> **Stored data entries**:
==================================================
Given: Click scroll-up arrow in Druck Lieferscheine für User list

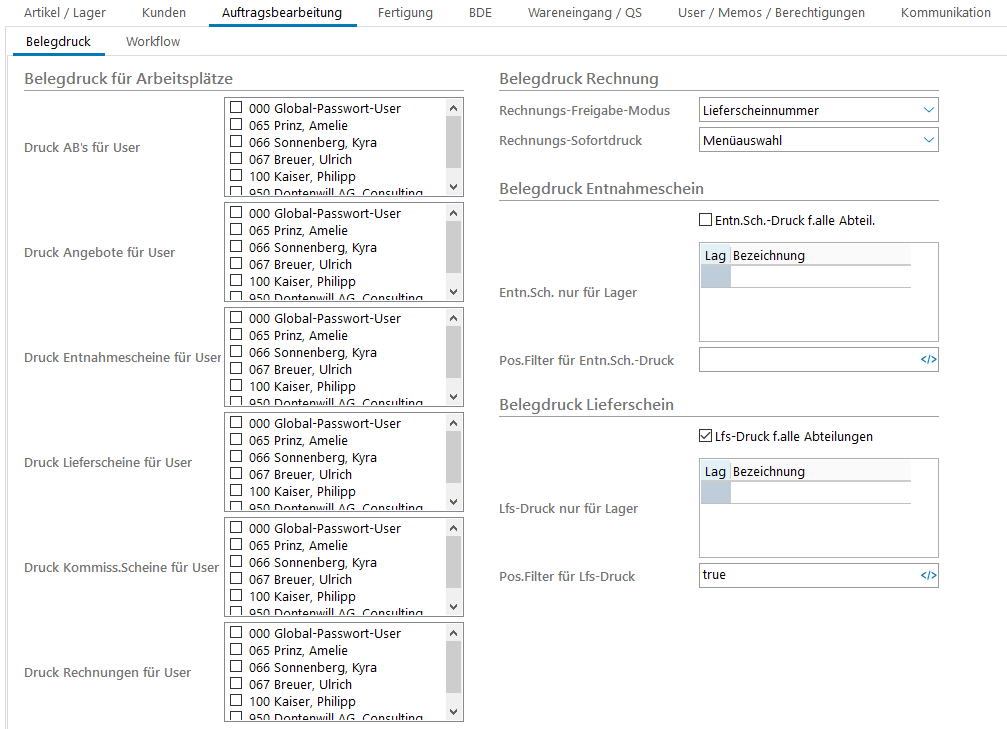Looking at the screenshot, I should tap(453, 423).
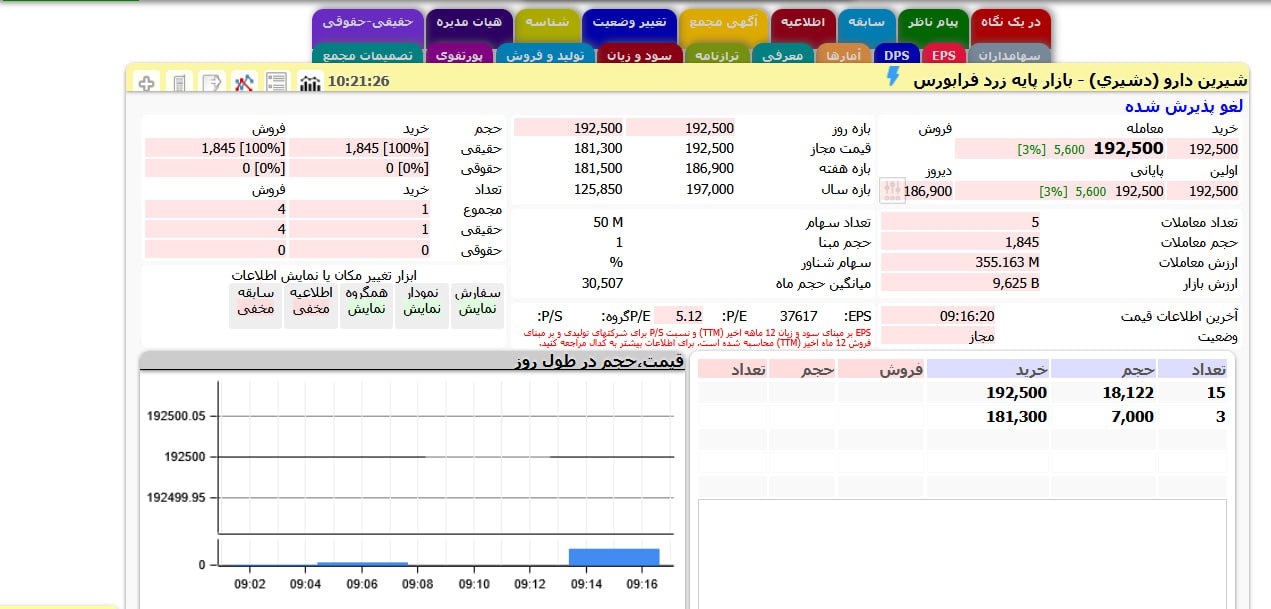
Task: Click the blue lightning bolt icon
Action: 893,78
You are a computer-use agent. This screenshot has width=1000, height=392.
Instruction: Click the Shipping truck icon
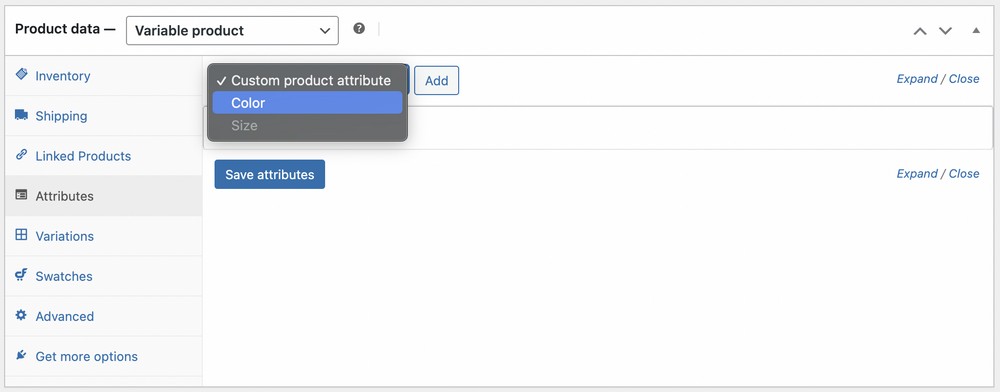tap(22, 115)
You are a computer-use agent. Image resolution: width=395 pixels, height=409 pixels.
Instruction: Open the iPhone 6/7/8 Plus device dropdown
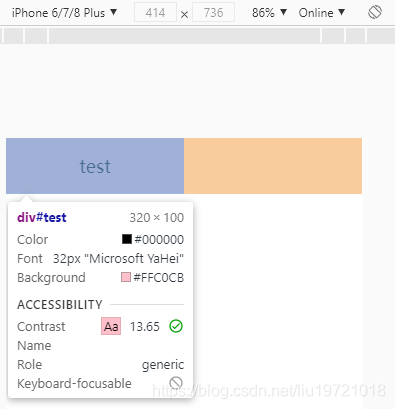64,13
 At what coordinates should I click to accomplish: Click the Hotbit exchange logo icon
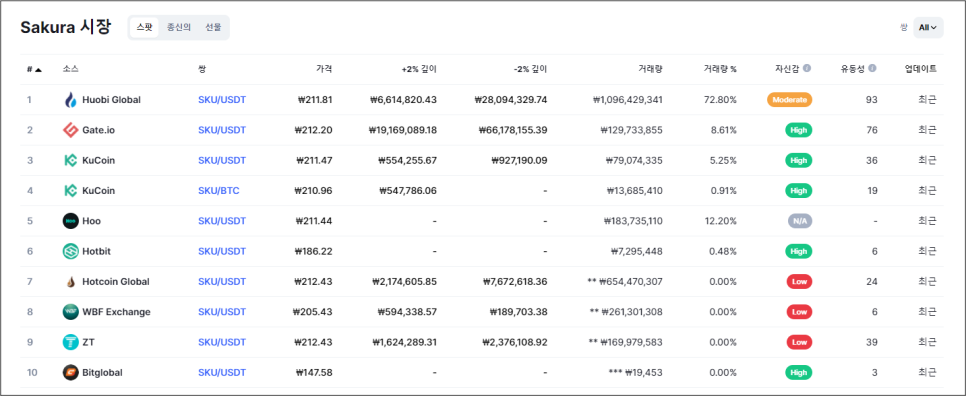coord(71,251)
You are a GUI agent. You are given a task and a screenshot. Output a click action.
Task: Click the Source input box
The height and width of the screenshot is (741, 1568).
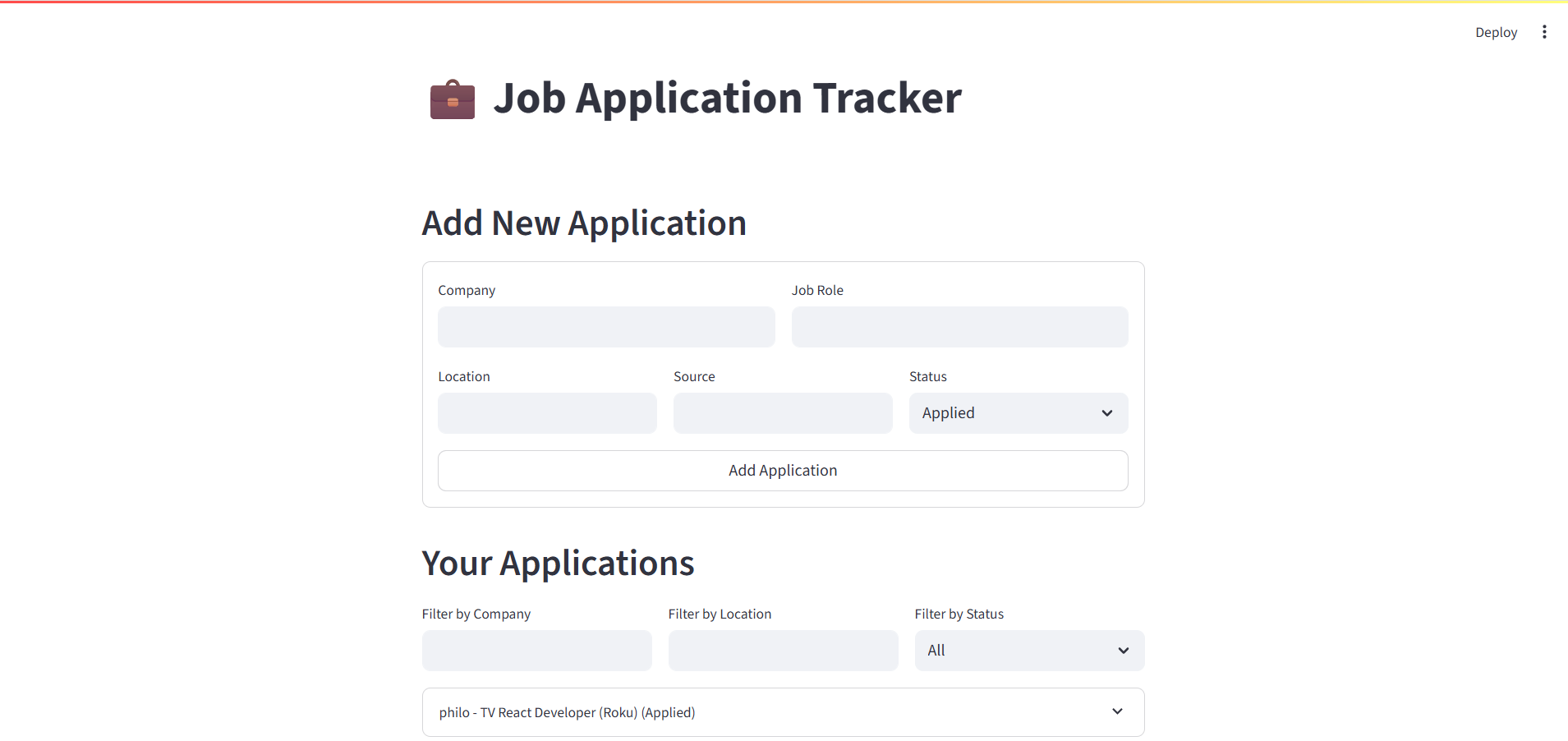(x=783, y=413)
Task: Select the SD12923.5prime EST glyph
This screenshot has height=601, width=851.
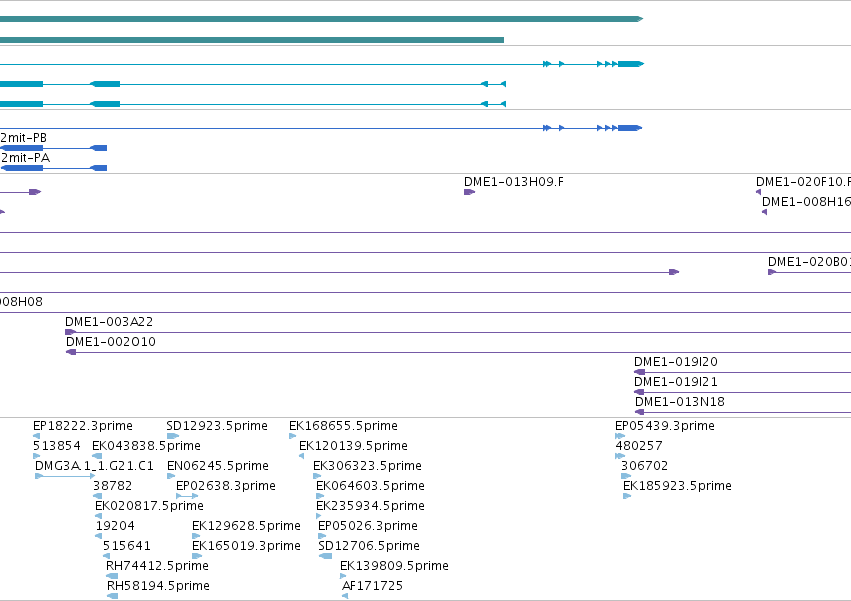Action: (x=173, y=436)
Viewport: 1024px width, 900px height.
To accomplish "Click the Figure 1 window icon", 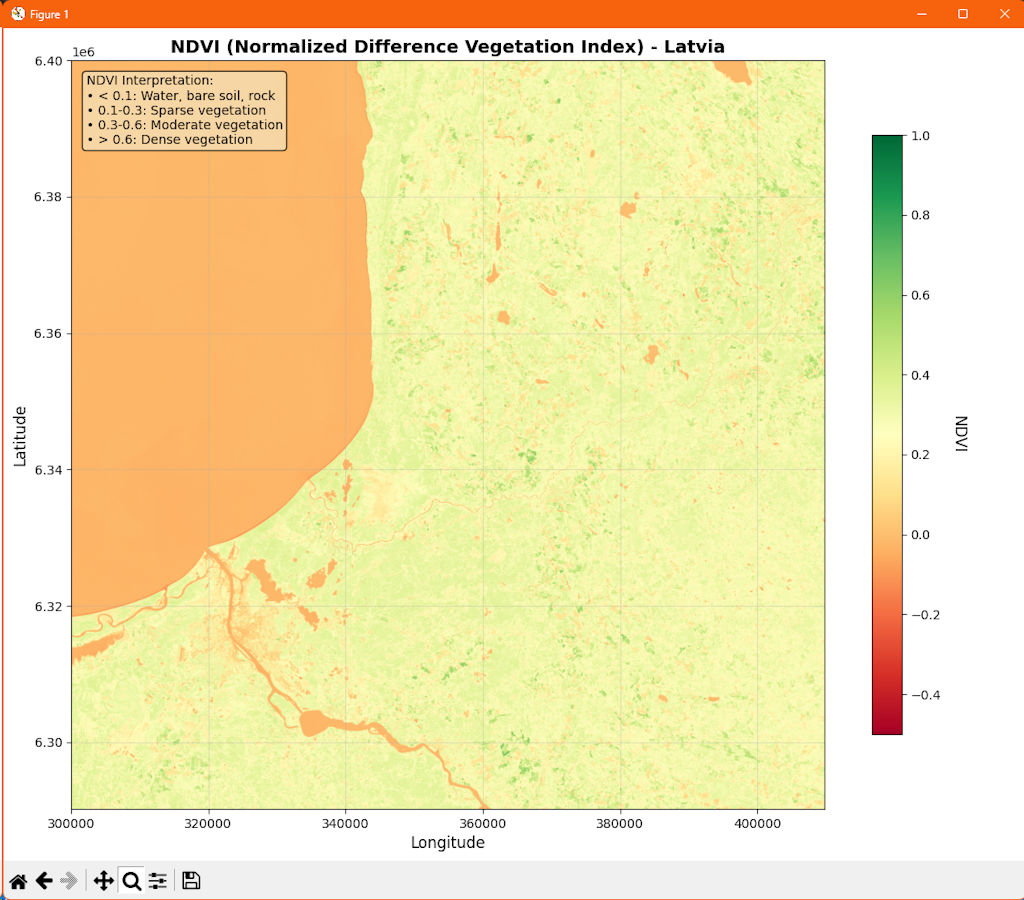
==================================================
> **WHAT YOU ARE ASKED TO DO**:
The line that contains "The height and" opens the part to copy, and the last line of the records closes it; set down those lines exactly, pictures excluded.

> **SOLUTION FOR THIS EXERCISE**:
The height and width of the screenshot is (741, 1568).
(x=783, y=413)
Task: Select the SD12923.5prime EST glyph
This screenshot has height=601, width=851.
Action: (x=173, y=436)
Viewport: 1024px width, 900px height.
To accomplish "Click the Figure 1 window icon", 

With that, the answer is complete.